- [WRITTEN REQUEST A] In the Rock-O-Rama Records article, write out the passage from "In 1983, Egoldt arranged" up to and including "scene in Germany.".

** Start of DOCUMENT TEXT **

= Rock-O-Rama Records =

German record label

Rock-O-Rama Records was a Cologne-based German independent record label that operated between 1980 and 1994, established and run by Herbert Egoldt. Though initially dedicated to releasing and distributing left-wing or apolitical German and international punk and hardcore, Rock-O-Rama became a leading label for white power rock and Rock Against Communism from the middle of the 1980s. Following a 1993 police raid, Egoldt closed the label in 1994 under the threat of legal action from German authorities.

==History==
Herbert Egoldt began his career in music distribution in the 1970s, selling bootlegged American rockabilly recordings via a mail order service called Big-H. In 1978, Egoldt opened a record store in Cologne to serve the burgeoning punk scene under the name Rock-O-Rama. Two years later, Rock-O-Rama moved into music production and publishing when members of Frankfurt punk band Vomit Visions persuaded Egoldt to issue their first single, "Punks Are the Old Farts of Today" (1980). Thus born, Rock-O-Rama Records continued to publish releases from mostly apolitical or left-wing German punk bands through the early 1980s. In 1983, Egoldt negotiated an agreement with Propaganda Records to also issue releases from their roster of Finnish hardcore bands, and in the same year, Rock-O-Rama signed British punks The Skeptix, the label's first overseas band.

In 1983, Egoldt arranged a deal to distribute English white power rock band Skrewdriver's seven-inch singles on English far-right label White Noise Records. The next year, Rock-O-Rama released Skrewdriver's second album, Hail the New Dawn (1984), as White Noise Records lacked the finances to press a full-length album. Rock-O-Rama also offered the band more extensive distribution than their previous label, which John M. Cotter suggests was instrumental in facilitating their ongoing success, and Timothy S. Brown has argued that Skrewdriver's relationship with Rock-O-Rama catalysed the growth of a neo-Nazi skinhead scene in Germany.

The release of Hail the New Dawn signalled the label's marked shift towards the neo-Fascist music market through the latter half of the 1980s. Egoldt did not himself hold far-right political views, but rather saw the nascent neo-Nazi skinhead movement as a potentially profitable business opportunity. Despite this, Rock-O-Rama became "one of the major labels of Rock Against Communism – without equal in the history of far right rock", in Ana Raposo and Russ Bestley's assessment, and by 1993, the label had become "the world's leading producer and distributor of right-wing and neo-Nazi rock music".

** End of DOCUMENT TEXT **

- [WRITTEN REQUEST B] Show each line of the listing below that contains the string "Task".

** Start of RAW DATA **

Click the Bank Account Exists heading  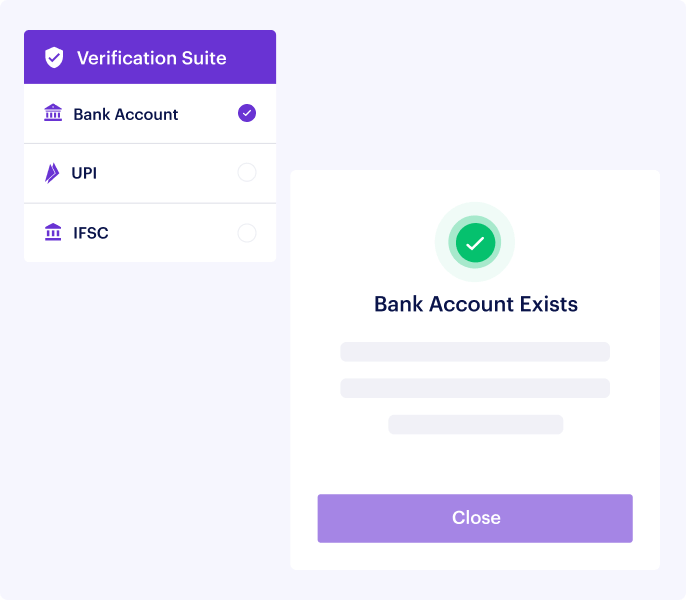point(476,304)
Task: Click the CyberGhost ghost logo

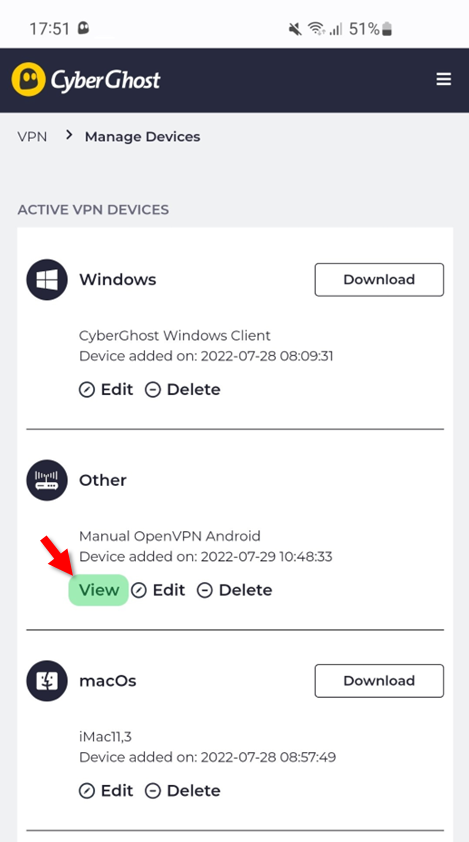Action: coord(28,79)
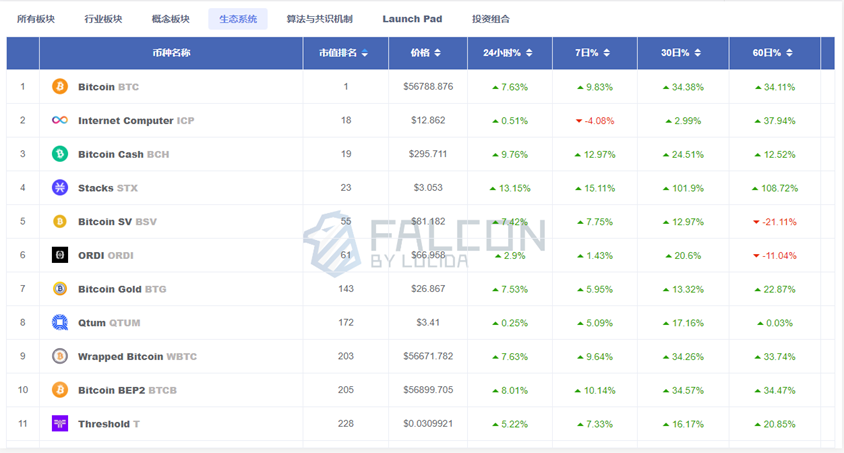Image resolution: width=844 pixels, height=453 pixels.
Task: Click the Wrapped Bitcoin WBTC icon
Action: (60, 356)
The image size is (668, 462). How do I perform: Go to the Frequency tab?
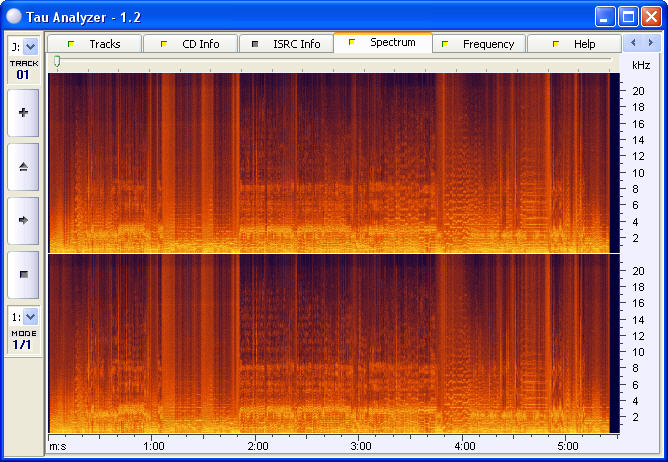tap(479, 44)
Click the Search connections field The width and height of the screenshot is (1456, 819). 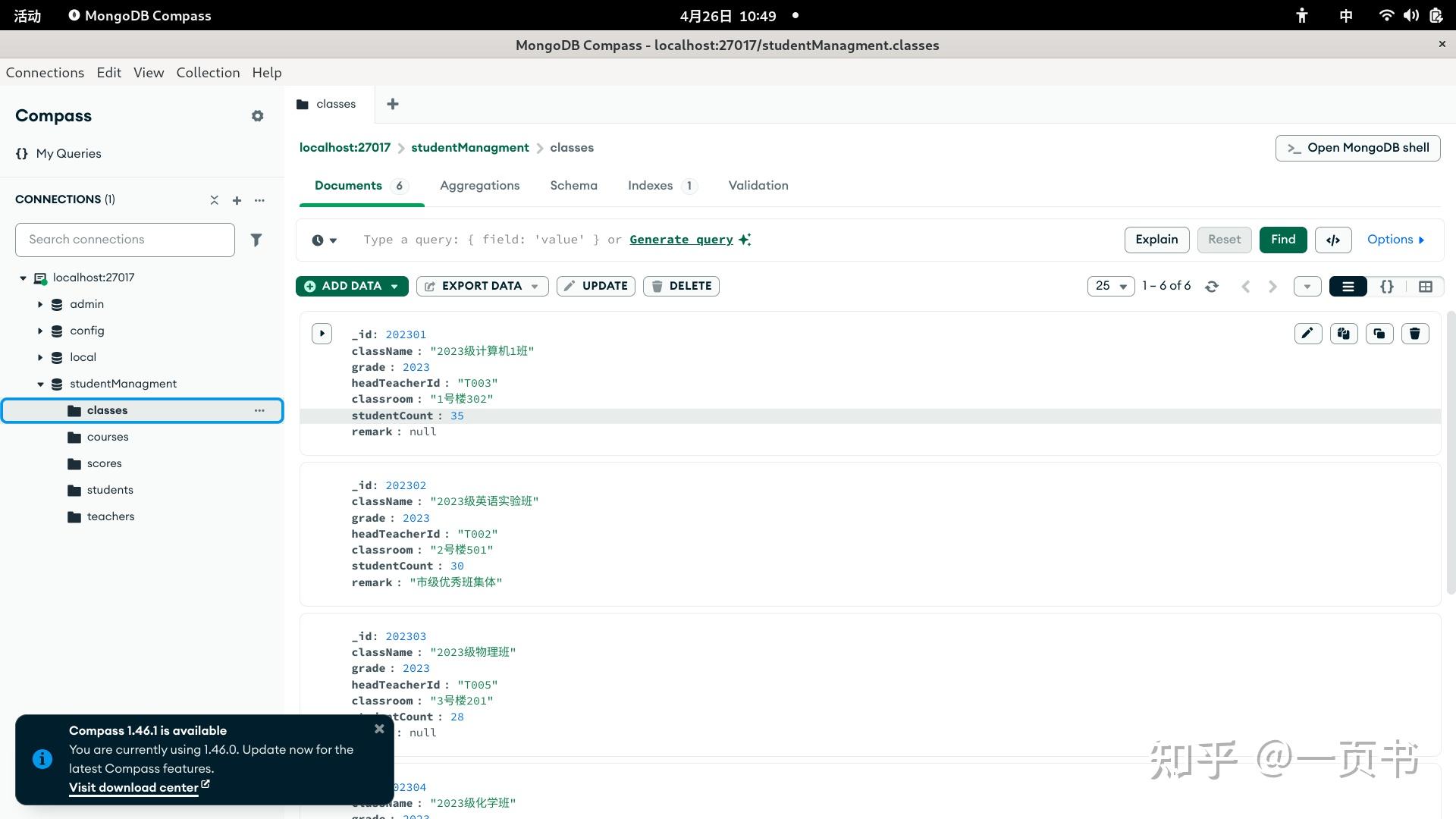[125, 240]
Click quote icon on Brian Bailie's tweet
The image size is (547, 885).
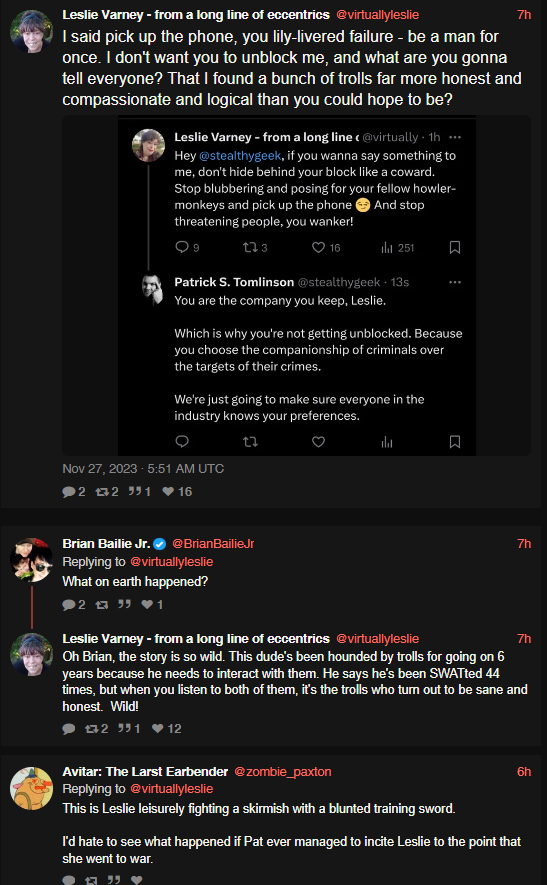(x=124, y=604)
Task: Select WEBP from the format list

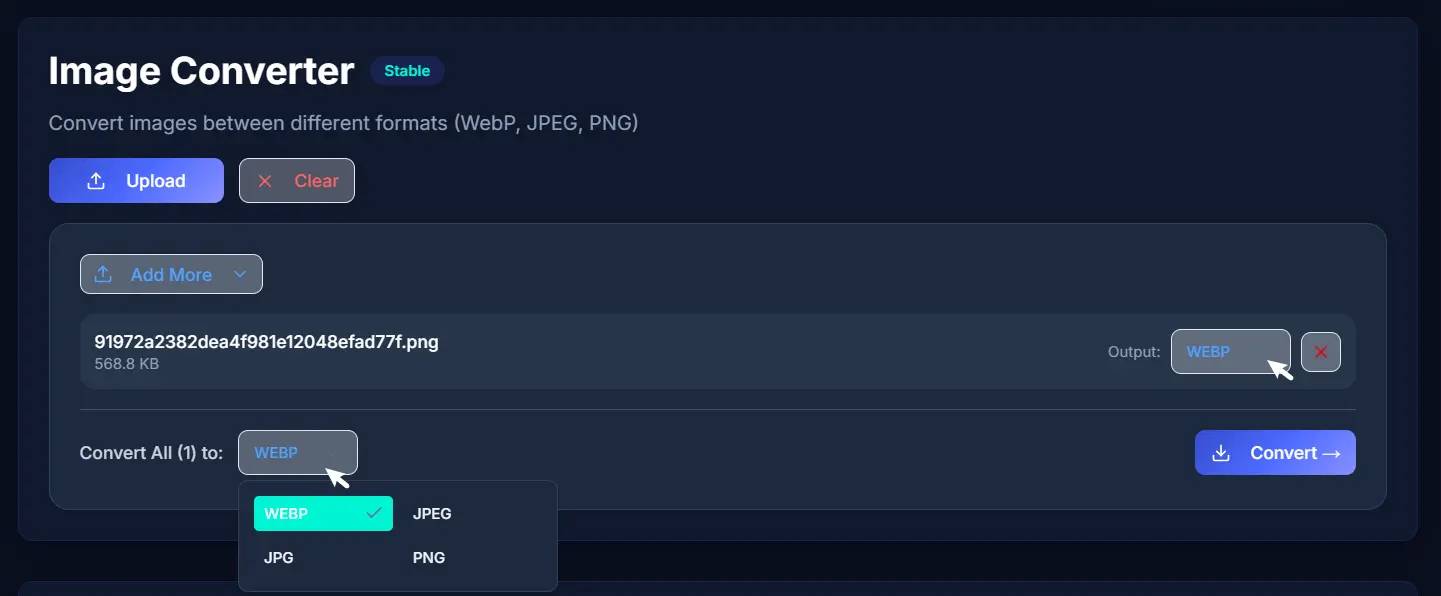Action: tap(323, 514)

** End of RAW DATA **

- [COMPLETE ANSWER A]
In 1983, Egoldt arranged a deal to distribute English white power rock band Skrewdriver's seven-inch singles on English far-right label White Noise Records. The next year, Rock-O-Rama released Skrewdriver's second album, Hail the New Dawn (1984), as White Noise Records lacked the finances to press a full-length album. Rock-O-Rama also offered the band more extensive distribution than their previous label, which John M. Cotter suggests was instrumental in facilitating their ongoing success, and Timothy S. Brown has argued that Skrewdriver's relationship with Rock-O-Rama catalysed the growth of a neo-Nazi skinhead scene in Germany.

- [COMPLETE ANSWER B]
Task: Click the CyberGhost ghost logo
Task: Click the Wrapped Bitcoin WBTC icon
Task: Select WEBP from the format list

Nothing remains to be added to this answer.